** Si vous vous accrochez suffisamment longtemps à une idée ou à une tendance dominante, vous pouvez être sûr que vous finirez par devenir radical, d’avant-garde ou contrarien… voire les trois à la fois. A l’inverse, si vous vous accrochez à une idée ou à une mode radicale suffisamment longtemps, vous pouvez être sûr que vous finirez au beau milieu d’eaux stagnantes terriblement conventionnelles.
– L’histoire nous donne un nombre infini d’exemples de ces tendances cycliques. La polygamie était quelque chose de totalement conventionnel pendant des centaines d’années, tandis que le vote des femmes semblait terriblement choquant.
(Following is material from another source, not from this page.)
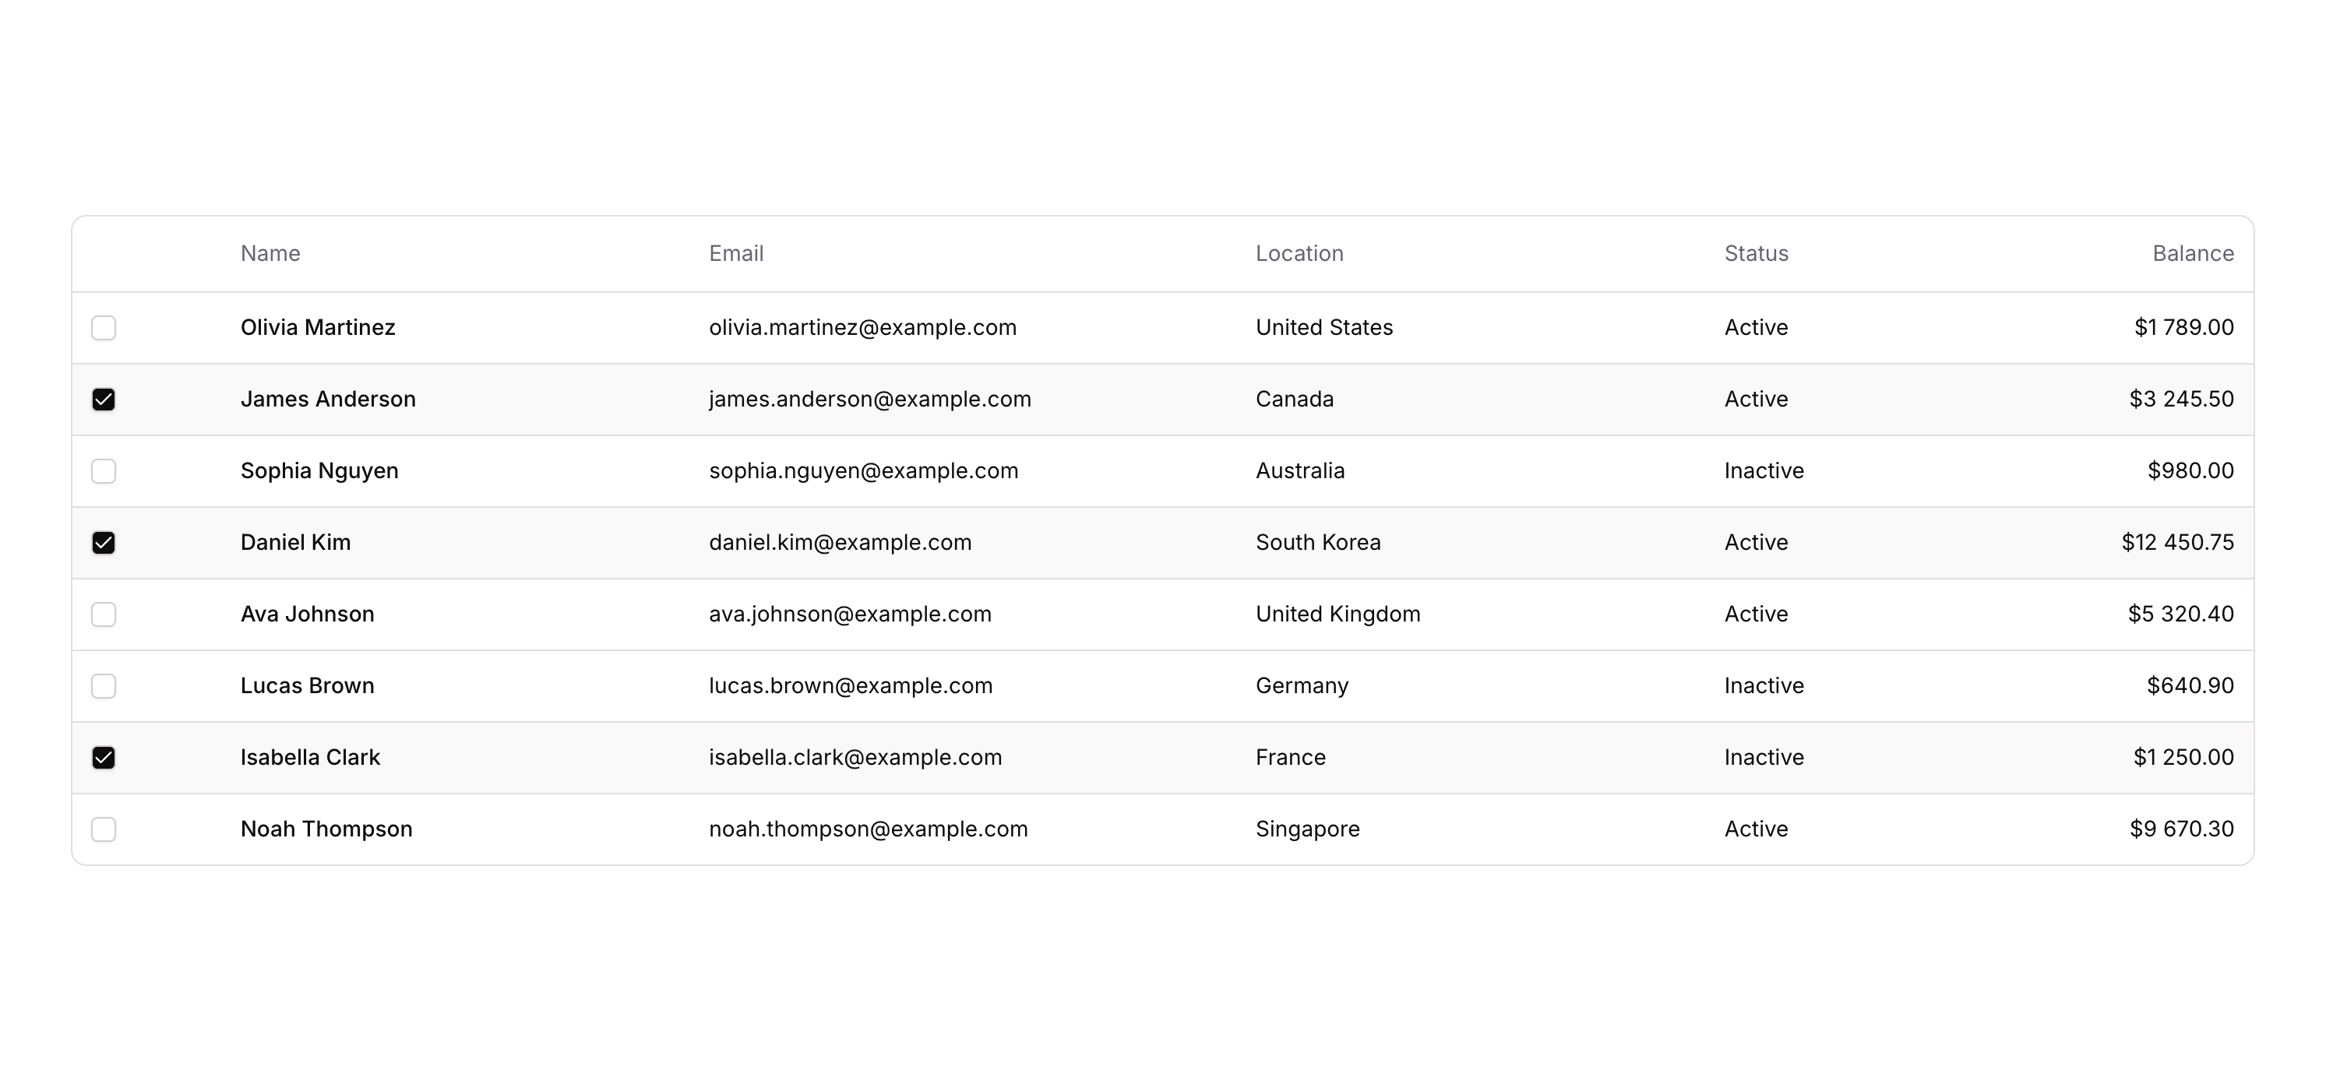
Task: Click the name Isabella Clark
Action: pos(310,758)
Mais progressivement, ces perceptions se sont inversées et le monde occidental a accepté la notion de "moins d’épouses, plus d’électeurs/électrices".
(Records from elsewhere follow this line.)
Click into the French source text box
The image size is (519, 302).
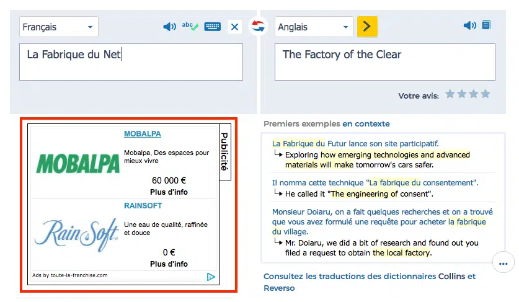coord(131,62)
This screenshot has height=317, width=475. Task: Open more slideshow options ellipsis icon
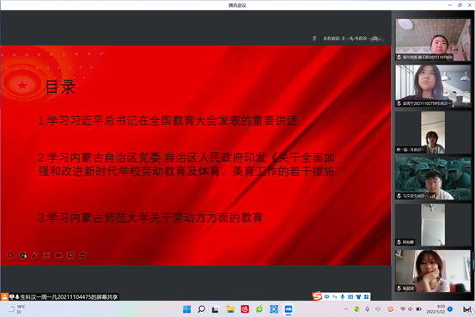point(82,255)
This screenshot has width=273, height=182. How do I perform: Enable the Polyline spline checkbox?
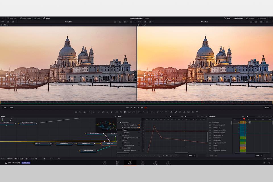click(x=123, y=133)
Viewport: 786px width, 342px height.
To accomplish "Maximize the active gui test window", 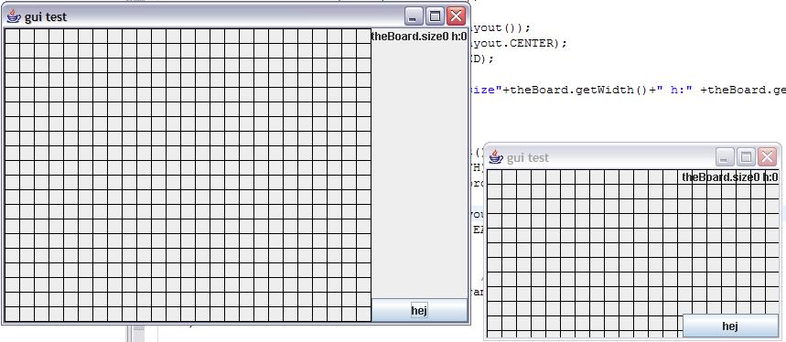I will 435,16.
– Les investissements traversent eux aussi des cycles. Il y a cinq ans, l’or était une "relique barbare" méprisée par la majorité des investisseurs, tandis que les titres adossés aux créances hypothécaires à "haut rendement" étaient un véritable caviar. Aujourd’hui, l’or est chaud comme la braise, contrairement aux titres adossés aux créances hypothécaires.
– Par conséquent, pour rester radical et/ou d’avant-garde, les attitudes contrariennes doivent constamment évoluer… ou hiberner pendant quelques décennies (ou millénaires).
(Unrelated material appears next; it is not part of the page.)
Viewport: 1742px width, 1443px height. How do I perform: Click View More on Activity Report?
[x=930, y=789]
** Les attitudes dominantes doivent elles aussi évoluer pour rester conventionnelles. Même le génie de l’investissement est cyclique. Les héros d’une ère de l’investissement deviennent souvent les moutons de la suivante. Vous souvenez-vous de l’époque où Bill Miller de Legg Mason était un colosse de l’investissement ? Un maître de l’univers de l’investissement sans égal ? Vous souvenez-vous de l’époque où son fonds, Value Trust, a surperformé le S&P durant quinze années consécutives… et que toute la presse le sacrait "plus grand gestionnaire de fonds d’investissement de tous les temps" ?
– Malheureusement, Miller n’a jamais remis en question sa passion pour les actions financières, même quand la crise du crédit a sorti ses griffes. Il s’est contenté de rester immobile face à la crise, et comme un chrétien dans le Colisée de Rome, il a attendu sa sentence.
– "Miller s’est positionné sur des valeurs financières en novembre, mais il a eu tort", rapportait hier le Stock Jockey. "Countrywide Financial l’a tué pendant ces six derniers mois… mais le coup de grâce a été porté par Bear Stearns. Miller semble avoir trempé dans toutes les blue chips désastreuses et Bear Stearns n’est qu’une dernière catastrophe dans son portefeuille… Value Trust enregistre désormais -24% sur l’année".
– La grandeur et la décadence de Miller illustrent les tensions que subissent tous les investisseurs. A quel moment un investissement contrarien est-il intelligent ? Et à quel moment est-il absolument suicidaire ? L’investisseur contrarien gagne de l’argent en investissant AVANT qu’une idée devienne dominante ; PAS en investissant dans des idées dominantes comme Countrywide Financial juste AVANT qu’elles ne deviennent des rebuts contrariens. Malheureusement, en général, ces renversements ne sont visibles qu’une fois qu’il est trop tard.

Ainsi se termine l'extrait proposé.